If your ophthalmologist prescribes medicines to help lower the pressure inside your eye, properly applying the medication and complying with your eye doctor’s instructions are very important (see How to Instill Your Eyedrops). Not doing so could result in an additional increase in IOP that can further affect the optic nerve and cause permanent vision loss.
The treatment of angle recession glaucoma depends on how severe your eye is injured and how well your eye heals following this injury. If you are diagnosed with angle recession, then your treatment will be similar to that of POAG. (For a complete discussion of the treatment of POAG, see Primary Open-Angle Glaucoma.)
The treatment of angle recession glaucoma includes monitoring your IOP as well as reducing it through the use of medicated eyedrops (see Medications).

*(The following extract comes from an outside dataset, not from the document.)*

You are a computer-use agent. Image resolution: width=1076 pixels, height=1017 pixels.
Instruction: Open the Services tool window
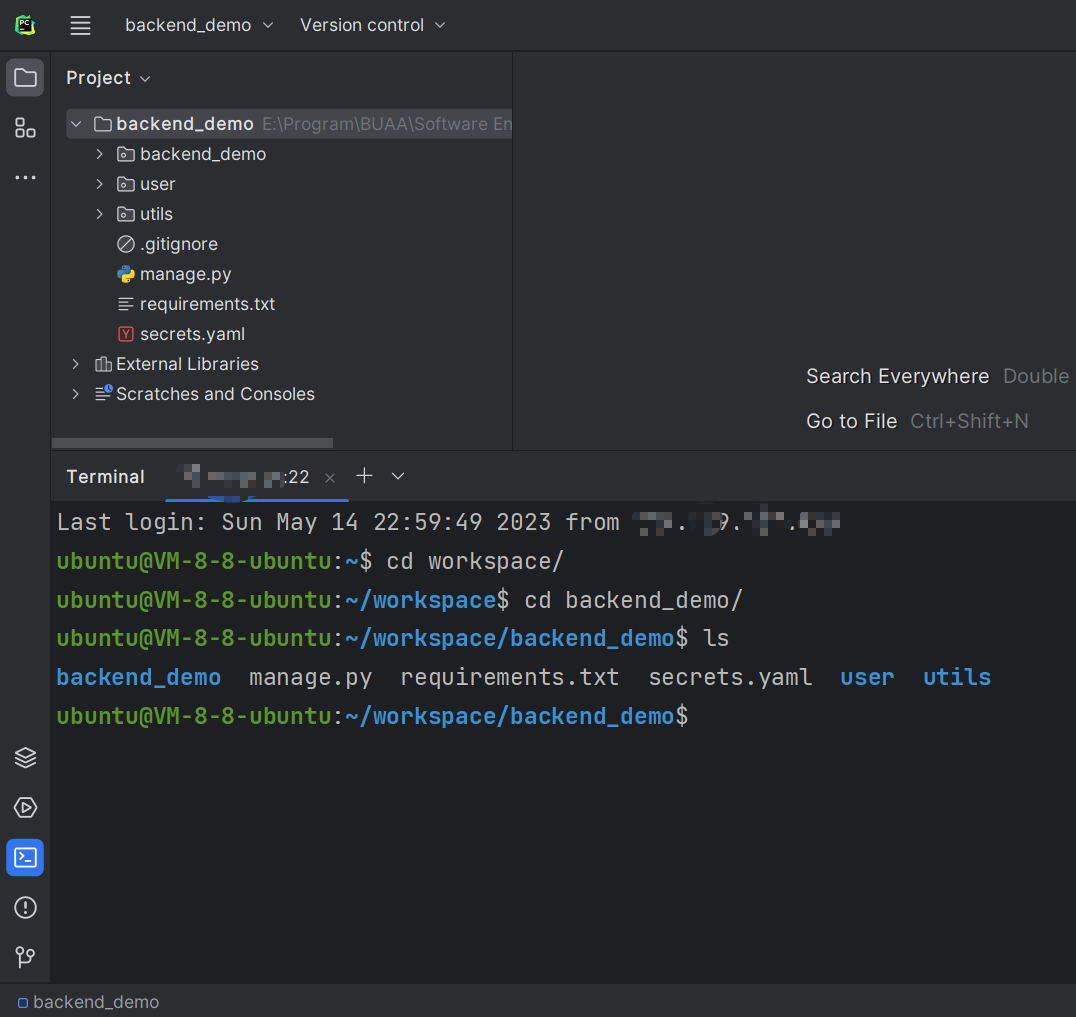25,808
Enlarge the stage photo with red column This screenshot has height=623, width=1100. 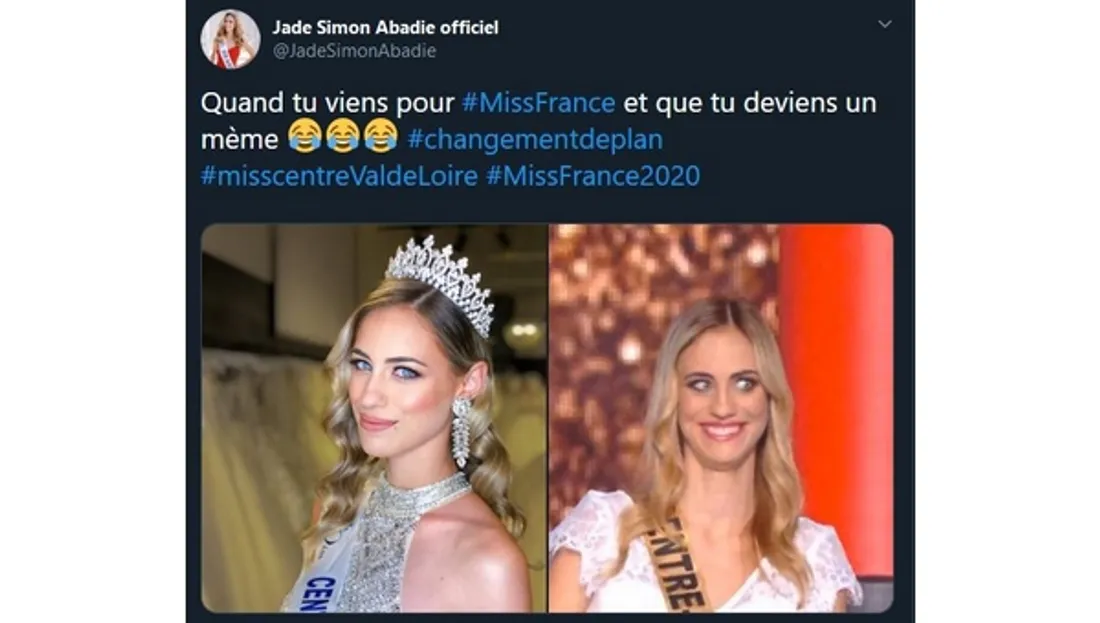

- Eyes with normal IOP and with angle recession involving more than 180° of the iris are routinely examined for an indefinite time period to monitor for the development of late glaucoma.
- If the IOP in your eye is abnormally elevated, your ophthalmologist will decide whether or not to begin medical treatment based on your overall risk of vision loss.
- To assess this risk, your eye doctor takes into account how high your IOP is elevated, the appearance of your optic nerve, and the findings of your visual field tests.
- Treatment is most often indicated when your IOP is greater than 25-28 mm Hg and/or when changes in your optic nerve or your visual field are documented over time.
- Each person’s response to medical treatment is different.
- Treatment with medicated eyedrops may be effective in cases of mild-to-moderate angle recession, while elevated IOP in eyes with extensive injury to the angle may eventually no longer respond to medications.
- Severe cases of angle recession may not respond to even aggressive medical treatment and typically have a poorer overall prognosis.
The goal of therapy is to reduce IOP, typically by using medicated eyedrops. These medications must often be used for a long time. Each person’s response to medication varies and changes with time, and IOP control may deteriorate despite the use of multiple medications. Therefore, your IOP is continually monitored, especially whenever medications are changed or discontinued.
- The preferred drugs for lowering IOP include beta-antagonists, alpha-agonists, and carbonic anhydrase inhibitors, all of which reduce the amount of fluid (aqueous humor) in the eye. Beta-antagonists are typically the first choice, and alpha-agonists and/or carbonic anhydrase inhibitors are added later.
- Prostaglandin analogs and miotics increase the outflow of fluid (aqueous humor) from the eye. Prostaglandin analogs may be useful, but miotics are not routinely recommended.
In angle recession glaucoma, surgery is recommended when the maximum amount of medicine has been tried and failed to reduce IOP and when the risk of vision loss outweighs the risk of surgery. Either laser surgery or conventional incisional surgery in an operating room may be needed.
Although favorable results have been reported for surgical intervention of angle recession glaucoma, success rates are lower when compared to other forms of glaucoma. Your eye doctor will discuss the risks and benefits of each procedure with you.